Ainsi, lorsque l’auteur demande : « L’Évangile proclamé dans l’Orthodoxie est-il l’Évangile apostolique ? », le catholique répond :
Oui, puisqu’il proclame la mort et la résurrection du Christ, qu’il confesse le baptême pour la rémission des péchés, qu’il célèbre la Table du Seigneur, qu’il garde le Credo de Nicée, qu’il vit de l’Esprit reçu par l’imposition des mains, qu’il se nourrit de la Tradition qui descend des apôtres.
Oui, puisque l’Orthodoxie demeure dans la communion des premiers siècles, où aucun Père n’a jamais enseigné ce sola fide dépouillé de la charité que certains veulent ériger en test suprême.
Oui, puisque le Christ y est confessé comme unique Sauveur, et que la grâce y est reconnue comme la source de tout salut.
Et pourtant – et c’est ici la voix catholique qui s’élève avec douceur – si l’on cherche l’unité visible de l’Église, l’accord des Églises apostoliques dans la foi, une doctrine définie lorsque les controverses l’exigent, la plénitude des sacrements gardés dans leur intégrité, alors l’Orthodoxie, si belle dans sa fidélité aux Pères, n’est pas toute la catholicité. Son témoignage demeure précieux, mais il manque cette pierre que le Seigneur n’a pas posée en vain : le ministère de Pierre, gardien de l’unité, témoin de la vérité lorsque les peuples se divisent et que les temps se troublent.

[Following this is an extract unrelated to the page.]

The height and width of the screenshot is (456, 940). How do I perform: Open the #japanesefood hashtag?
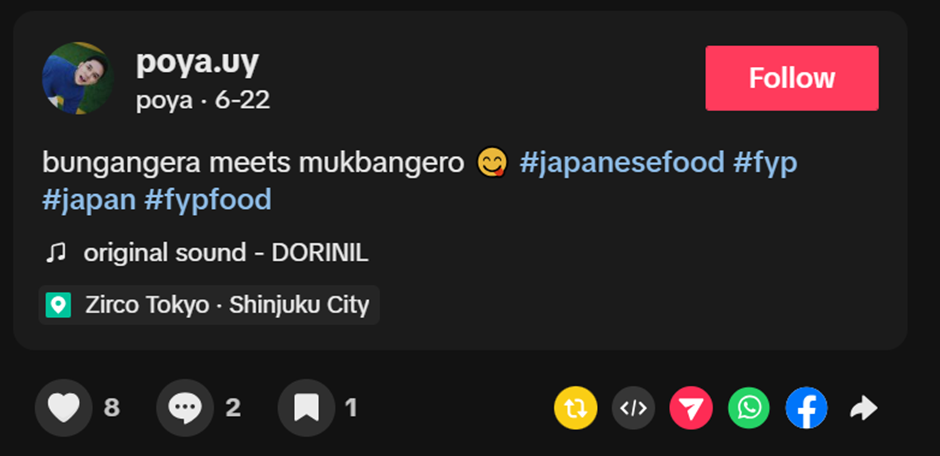tap(622, 163)
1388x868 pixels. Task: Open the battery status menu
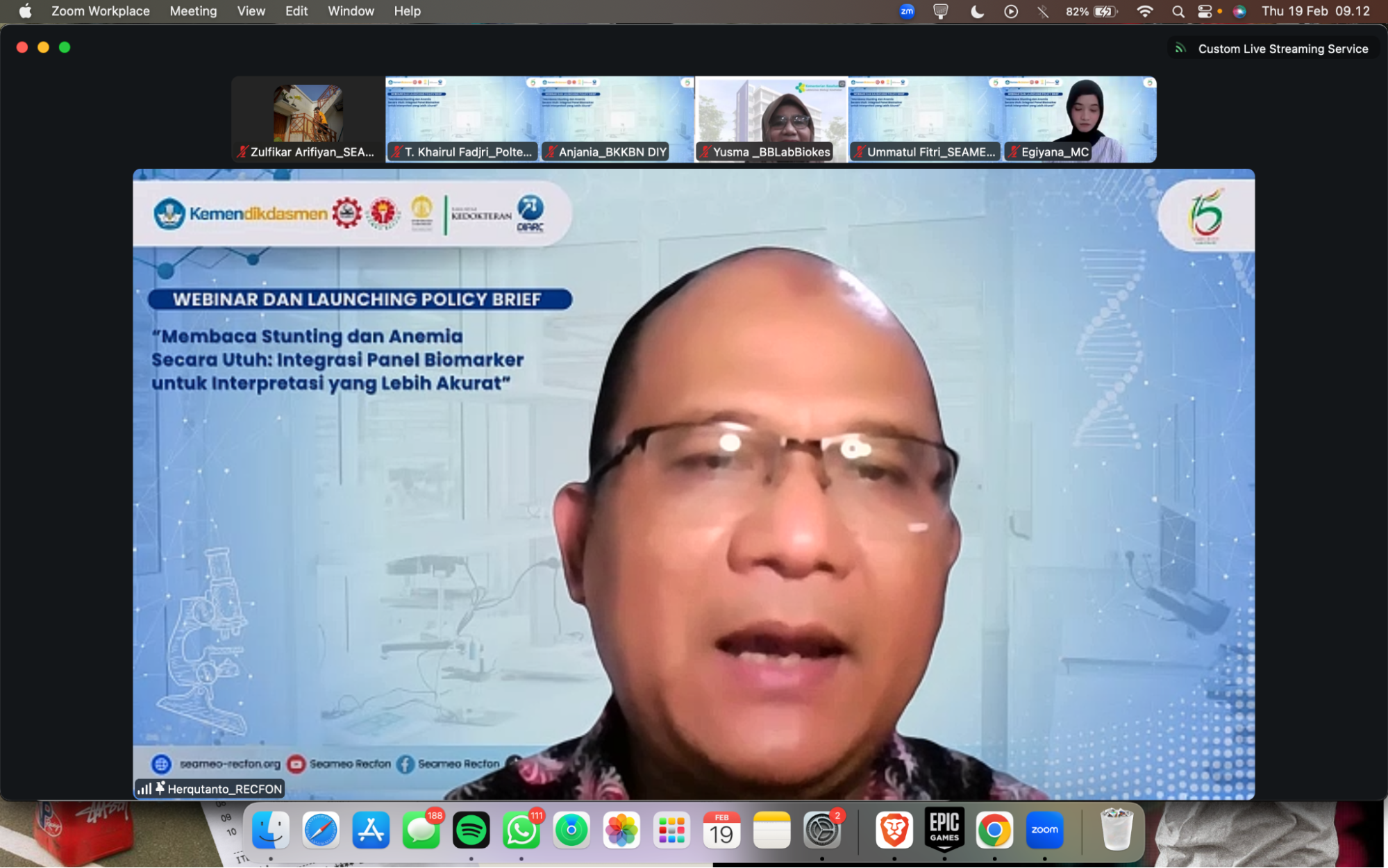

Ainsi, à ceux qui quittent l’évangélisme pour l’Orthodoxie, le catholique, sans les détourner de la beauté qu’ils ont aperçue, les invite à aller plus loin encore : à découvrir l’Église qui unit Orient et Occident dans une même confession, l’Église qui garde la Tradition apostolique dans toute son amplitude, l’Église où la croix n’est ni réduite à un schéma, ni diluée dans l’indéterminé, mais où le Christ ressuscité parle, enseigne, sanctifie, par la Parole, par les sacrements, par l’unité visible de son Corps.

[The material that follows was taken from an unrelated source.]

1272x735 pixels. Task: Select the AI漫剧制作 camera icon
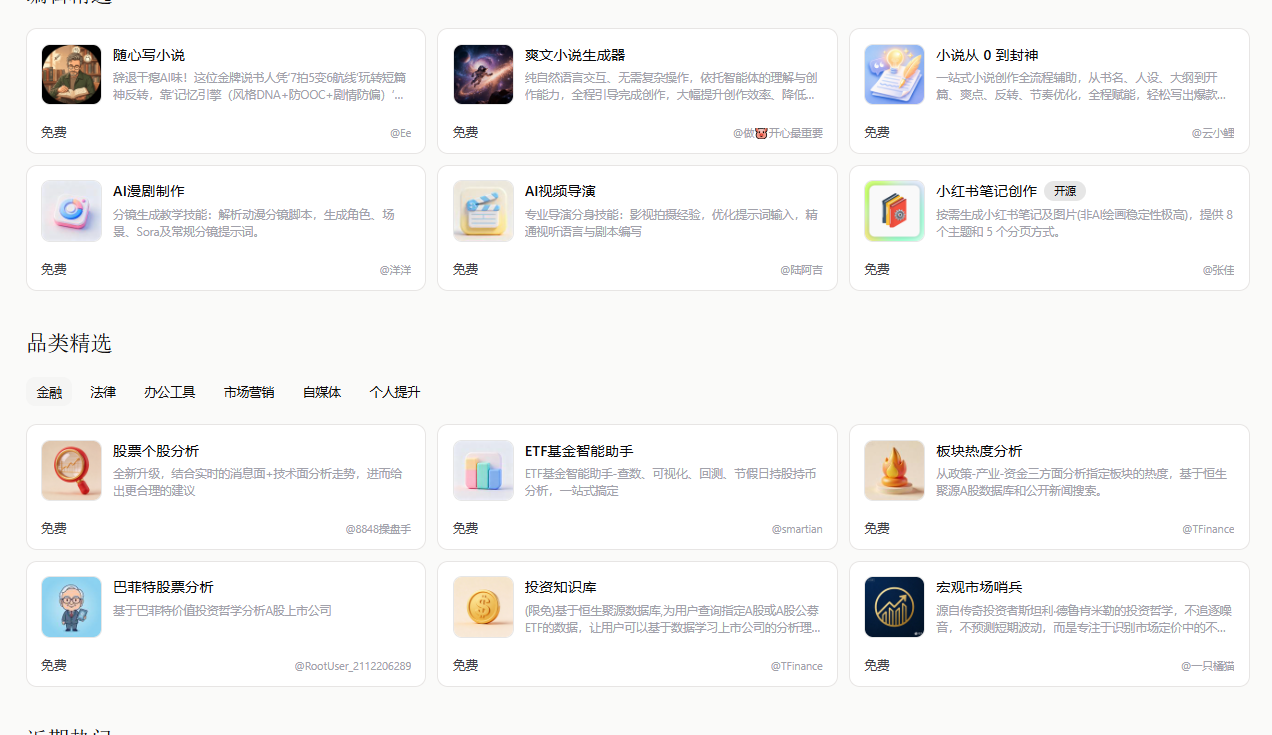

Car, en vérité, l’Évangile n’est pas plus clair lorsqu’on le rapetisse, mais lorsqu’on le contemple dans toute sa lumière, telle que les siècles l’ont reçue, portée, défendue. La mort et la résurrection du Christ sont le cœur ; la Tradition apostolique en est le souffle ; l’Église en est le corps vivant. Que ceux qui cherchent la clarté ne s’arrêtent pas au seuil, mais avancent jusqu’à la plénitude. Car c’est là que le Christ, vivant aux siècles des siècles, garde pour son peuple la vérité qu’il lui a confiée.